Arty journeys...


Wednesday, 2 December 2015

Grey and breezy morning walk at Coombe Wood

A heron rose from beside the pond, disturbed by my arrival. I took a quick photo - only to discover that I had forgotten to put my settings back to normal after some experiments on Sunday evening with candles and the "creative shot" setting (multiple images with effects).  Creative shots - multiple images with effects - ha ha - blurred nonsense! The heron soared into the sky escaping my attempt to photograph it in flight yet again.

There was surprisingly little damage from the blustery weather we've had over the last couple of days - just a few twigs and small branches down.

The little red berries reminded me of tiny red balloons but with the neck of the balloons facing outwards.

Their matte surfaces are made shiny in places by the tiniest amounts of water. I hadn't noticed before that the leaves are mottled with deep red. The pale slender thorns are very sharp.

A few remaining leaves on the little acer at the top of the steps fluttered in the breeze.

Around the corner, the gardener was working in the prairie beds, tucking a few new plants in here and there. He is just visible in the middle of this photo.

Crocus leaves springing up. 

Looking up - grey sky - very few leaves left now.

The last remnants of colour have almost all drained out of the prairie plants - leaving bleached grasses, dark sculptural stems and seedpods and some green foliage.

Beech nuts and grey sky.

Close up of the hessian protection around the just visible cut down stems of the banana trees and protective straw layer.

It must have been crow day yesterday! All the crows were out and about - loudly calling to each other in their raucous voices.

Berries or buds against the sky? 

The blustery weather has torn down clumps of red berries and left them lying on the path to be trampled underfoot.

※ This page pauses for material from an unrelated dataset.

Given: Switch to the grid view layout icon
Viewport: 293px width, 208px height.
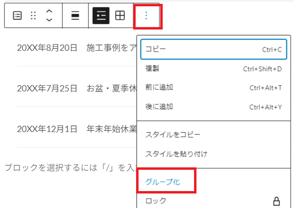Looking at the screenshot, I should pos(120,15).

Catkin like growth on bare stems - (might be birch?) 

In the woods there's still some autumnal colour to enjoy. 

A few orange and yellow dappled leaves hang on for a little longer.

Around the corner two acers are still clothed in vibrant colour

Orange and yellow leaves remain on the lower branched of the the taller acer.

The smaller red acer. 

These leaves were dark red not long ago but have now turned brighter red, almost deep orange in places.

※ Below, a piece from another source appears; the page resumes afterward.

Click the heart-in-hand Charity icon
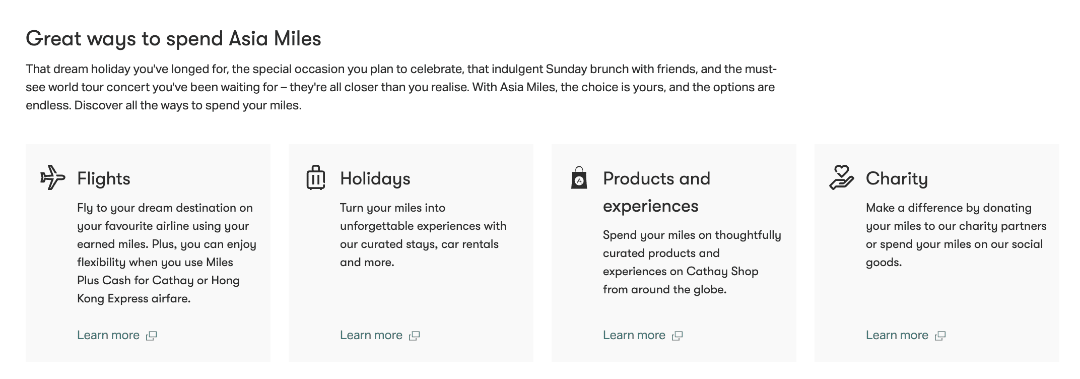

More puff ball mushrooms - the one on the left is over-ready to burst and throw its spores everywhere 

and this little one has been eaten by insects creating a little window. 

 Looking up again - lanky evergreens against the bare trees.

The red acer that had been so spectacular a couple of weeks ago only has a few leaves left now.

The ground underneath is covered in red leaves and peeping through are clumps of variegated leaves - I think they might be cyclamen.

Tall bare trees and grey sky.

Snakebark maple seeds blowing in the breeze. I found it very hard to take close ups yesterday - everything was moving about in the wind so much. The tall trees sounded like the waves splashing onto a beach.

The little bare tree almost in the centre is the one that had the red and orange spindle berries on. It looks so much smaller without its leaves. There are at least 3 or four other trees with different coloured spindle berries - pink ones - but they're a later variety - only a few of them have opened. The breeze was tossing them around so much that I didn't get a good photo.  

Wind blown grasses. 

Looking closer at their crinkly "hair". 

Darkened seed heads.

A different kind of grass - much fluffier. 

Some of the other spindle berries almost ready to open  - hanging down over the dying, bleached blonde grasses.

Shiny little oval berberis berries

Fish swimming among the weeping willow reflections. I couldn't see the darker fish till it showed on my camera. It's easy to see what attracts the heron - these fish would make a very tasty lunch for a heron.

Not many fluffy seeds left now in these narrow curly pods by the pond.

I turned for a last look at the garden before leaving. There is still quite a lot of green but the russets, reds and oranges are continuing to creep across the flower beds.

Thank you very much for joining me. 

1 comment:

  1. wonderful photos again, Angela! Love the bright acers still struggling on in such glory! The grasses look great too, swaying in the wind.